Earth Day is a lot like of St. Patrick’s Day.    
    We dress up in green both days, and we throw parties and maybe march in a parade. But the next morning, the green washes off.
    In both Washington, D.C., and in Annapolis, the advance of the 41st Earth Day didn’t incline lawmakers to green enthusiasm. In Maryland, tight money pushed environmental causes to the rear. In Washington, tight money was the excuse for policy-directed raids on environmental protections.
    Just last week in Washington, House Republicans schemed to cripple the Environmental Protection Agency. Their ploy was a popular one in D.C. brinksmanship, attaching policy riders to the budget bill to keep government running.
    Climate change was the excuse. If you say it’s not happening — which takes a trip to fantasyland, as you can see for yourself in the SLAMM climate change webpage Matt Driscoll writes about this week — it’s logical to try to stop the EPA from imposing rules to combat it.
    But climate change was only part of the D.C. backstory. Also targeted was EPA’s preservation effort to stop nutrients from flowing off farmland into Chesapeake Bay.
    The riders aimed at EPA efforts on the Bay — and in Florida — died before the final bargain. But there was other bad news: The agreed upon budget for the rest of the year cuts a whopping $1.6 billion from EPA, including $997 million to states for drinking water projects and cleaning up water pollution.

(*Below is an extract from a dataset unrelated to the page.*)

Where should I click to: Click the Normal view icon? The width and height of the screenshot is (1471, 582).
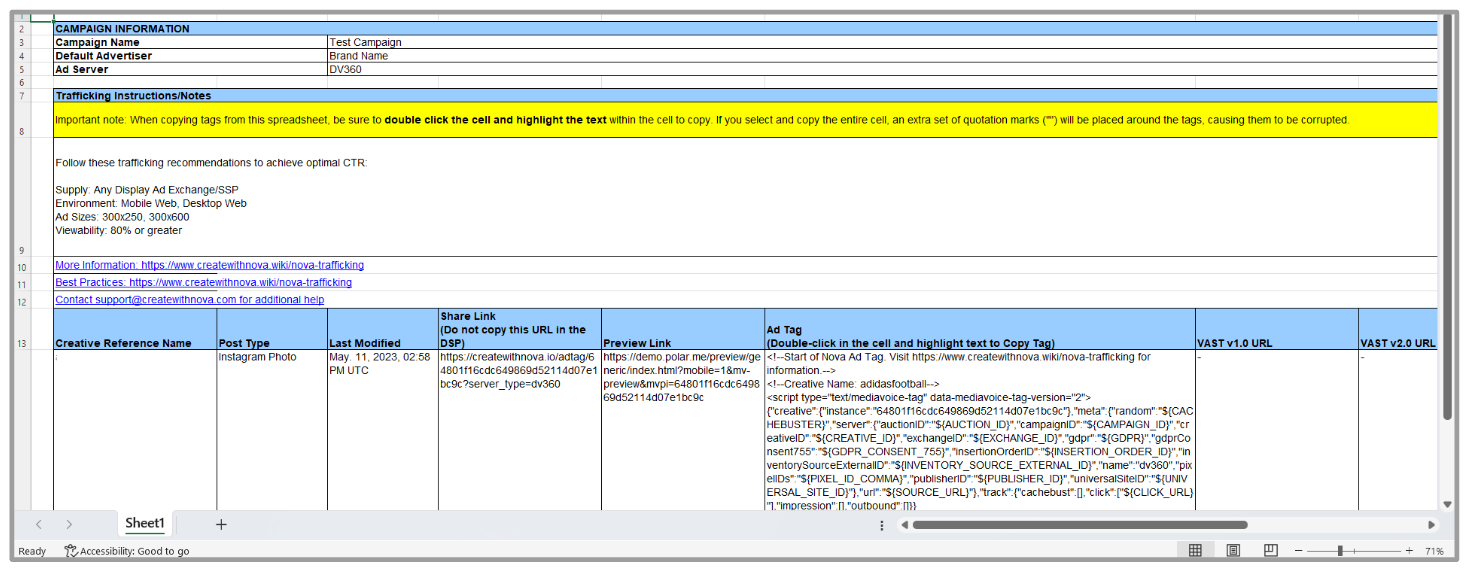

Environmentally Shortsighted?
    Environmental causes didn’t fare so well in Maryland, either, when the General Assembly ended its lawmaking year on April 11.
    “Shortsighted” was Maryland League of Conservation Voters’ Cindy Schwartz’s word for the work of a General Assembly that “chose to react to perceived short-term economic costs over long-term investments in our economy.” And, Schwartz said, over “protections for Marylanders’ water, air and public health.”
    The General Assembly said no to above-ground and visible environmental advances as small as five cents — the price we’d pay retailers for bags to carry our purchases — to as tall as 100 wind turbines, to be erected 10 miles off the coast of Ocean City.
    Our lawmakers also took an ostrich approach to environmental advocacy underground, missing three opportunities.
    One, they refused to establish corporate responsibility for safekeeping the environment when drilling for natural gas in Maryland’s part of the Marcellus Shale Formation.
    Two, they allowed developers to continue to service new communities with septic systems — rejecting Gov. Martin O’Malley’s plea to control that stream of nitrogen pollution to the Bay.
    Three, they struck out on dedicating a funding source for improving failing stormwater systems.
    Please note that in every case, directly or indirectly, our water suffers. Thus the bag fee would have meant pennies per bag for Bay restoration. Fracking shale to reach natural gas — currently unregulated by the federal Safe Drinking Water Act — may result in water contamination that poses risks for public health and the environment.
    
Holding the Line
    The big job of this Assembly was one most of us can relate to: finding money to pay the bills. Looking for spare change in every pocket meant that dedicated environmental funds could have been cut. Instead, environmental funds were pretty much spared. Most funding for Program Open Space was saved, and $24 million was dedicate to the Chesapeake Bay and Atlantic Coastal Bays Trust Fund.
    Trust Fund money comes from state motor-fuel and rental-car taxes. Here’s what it does, as described in O’Malley’s budget request:
    “With 90 percent of these funds being directed for projects and infrastructure that will employ installers, designers, engineers and construction services, the Trust Fund will not only help us achieve our restoration commitments, but will create jobs and support local economies.”

One Big Step Forward
    Bay-saving lawn care will become a way of life in Maryland because a new law was passed this year to match the lawn fertilizer we use to the nitrogen needs of grass.

Looking Ahead
    The day after the Assembly ended, as bills were signed, Senate President Mike Miller gave a different spin to the process of environmental — and political — advancement. “These were first steps,” he said of the Assembly’s consideration of septic systems and wind power.
    Then he told a parable. “Where I grew up,” the rural Prince George’s County native said, “we had outhouses. Septic systems were for the well-to-do.”
    The moral: Change comes by degrees. Still, Miller said, “It has to get done.”
    It sure does, and it’s up to us to keep pushing for a brighter, more permanent, shade of green.